The pattern repeated itself when McKinsey failed in multiple attempts to win a separate contract around the same time. Stymied, according to the report, McKinsey browbeat the contracting officer, threatening to resubmit the proposal until it got its way. The G.S.A. manager again intervened — for reasons left unexplained by the report — and McKinsey got its contract.

The report’s assessment of McKinsey’s behavior was withering, and it revealed that the firm subsequently used the same friendly manager to help secure contracts at three other federal agencies in 2017 and 2018. “Multiple contracting officers,” the inspector general wrote, told investigators that McKinsey’s requests were “inappropriate” and “a conflict of interest.”

The report recommended that the G.S.A. cancel the contracts, which as of earlier this year had earned McKinsey nearly $1 billion over a 13-year span. In a response to the report, the G.S.A. stated that it would ask McKinsey to renegotiate the contracts to lower the price. “If McKinsey declines” or “renegotiations do not yield a result in the government’s best interest,” the agency wrote, it would cancel them. Neither has happened to date, according to federal contracting records. A McKinsey spokesman said: “We have reviewed the report and the relevant facts, and have found no evidence of any improper conduct by our firm. We are in negotiations with G.S.A. and look forward to completing them soon.” A G.S.A. spokesperson said it is negotiating for “better pricing” and will not award McKinsey any further work under the contracts until those negotiations are concluded.

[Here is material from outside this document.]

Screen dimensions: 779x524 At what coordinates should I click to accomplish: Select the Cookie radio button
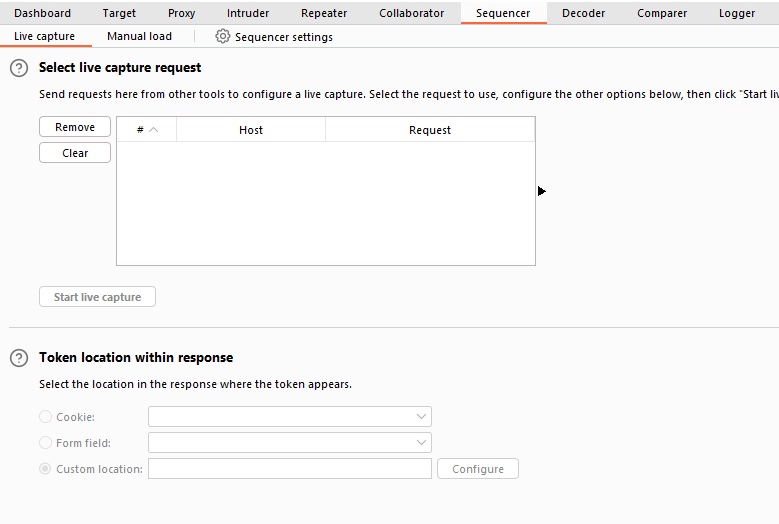[46, 417]
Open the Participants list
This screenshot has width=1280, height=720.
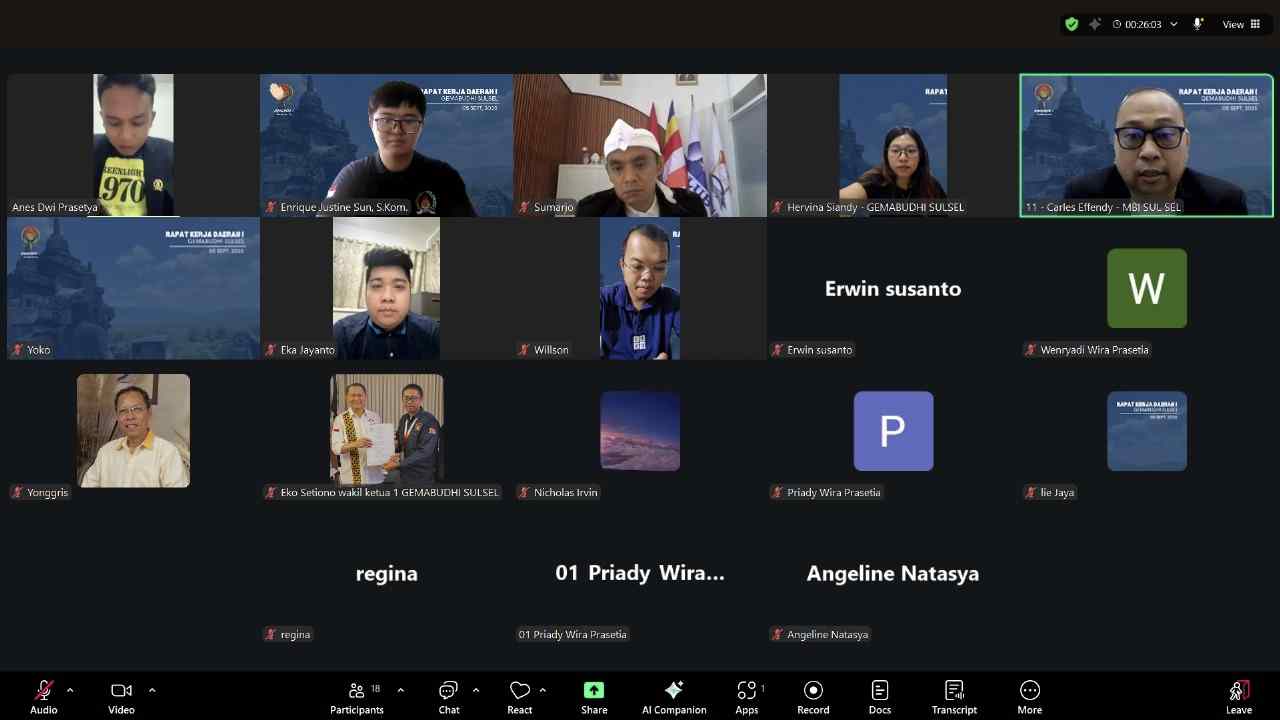tap(357, 697)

McKinsey has also taken steps to evade public accountability. As ProPublica reported, a senior partner leading McKinsey’s work at Rikers asked top corrections officials and members of the consulting team to restrict their communications to Wickr, an encrypted messaging app that deletes messages automatically after a few hours or days. That insulated some of McKinsey’s work from government oversight and public records requests. (“Our policies require colleagues to adhere to all relevant laws and regulations,” a McKinsey spokesman said. He neither confirmed nor denied the use of Wickr.)

Speaking more broadly, the McKinsey spokesman said: “We hear the calls for change. We are working hard to address the issues that have been raised.”

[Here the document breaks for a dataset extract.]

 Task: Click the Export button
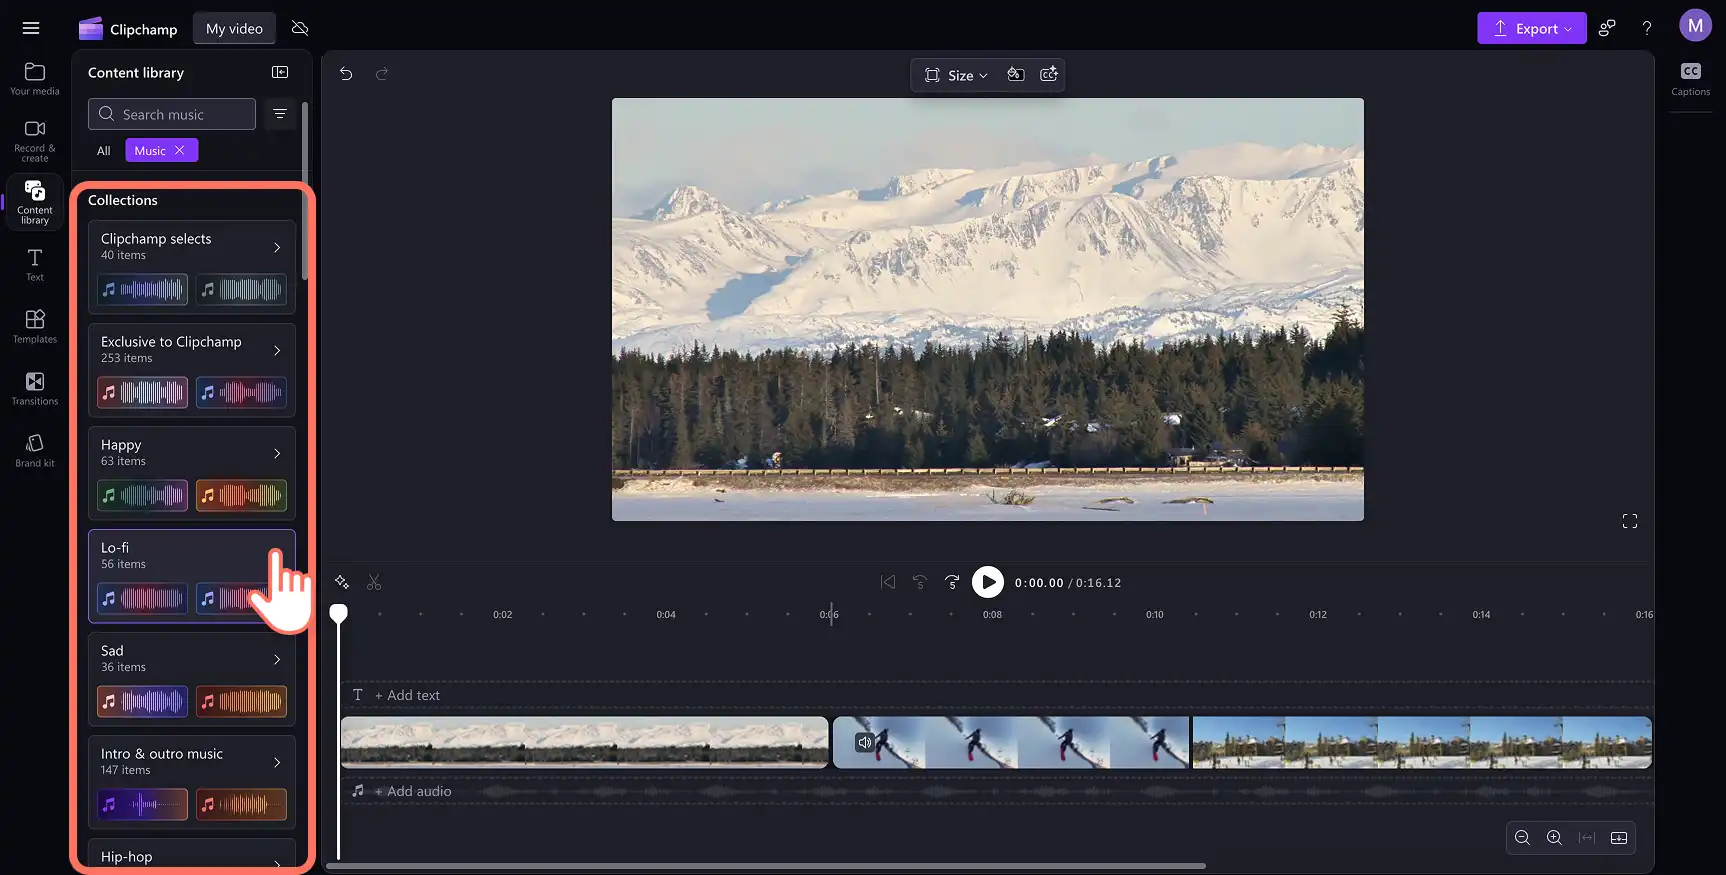[1531, 28]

McKinsey has so far escaped serious repercussions for its reluctance to follow inconvenient rules. That could change next year.

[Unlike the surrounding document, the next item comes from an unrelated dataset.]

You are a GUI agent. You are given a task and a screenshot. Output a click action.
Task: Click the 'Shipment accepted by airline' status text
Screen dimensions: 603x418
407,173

Consultancies such as McKinsey, which advise companies restructuring under bankruptcy protection, are required to disclose potential conflicts of interest. For the past few years, McKinsey has been locked in a complicated set of court disputes with Jay Alix, the founder of a competing advisory firm, and with the Justice Department’s bankruptcy watchdog over whether McKinsey failed to follow bankruptcy disclosure rules, a subject The Times has covered in depth.

McKinsey has, since then, disclosed a number of new potential conflicts in old bankruptcy cases and paid $32.5 million to creditors and the United States trustee to settle claims over insufficient disclosures. The trustee has said that “McKinsey failed to satisfy its obligations under bankruptcy law and demonstrated a lack of candor.” The firm denies wrongdoing and says it settled “in order to move forward and focus on serving its clients.”

Subsequently, McKinsey has moved, in effect, to rewrite the rules. It drafted a protocol ostensibly meant to clarify what advisers like itself need to disclose. Critics pointed out that McKinsey’s protocol allows such firms to avoid disclosing relationships they deem indirect or “de minimis.”

There remains more to come. Apart from the criminal investigation, a judge in Houston has scheduled a trial in February to decide the merits of Mr. Alix’s allegations. The judge, David R. Jones, has described the trial in apocalyptic tones. It will be, Judge Jones has said, “the ultimate career ender for somebody.” For McKinsey, a trial would mean being called on to defend its work in public — with real accountability and real consequences for its actions. The firm might even benefit in the long run from the sunlight.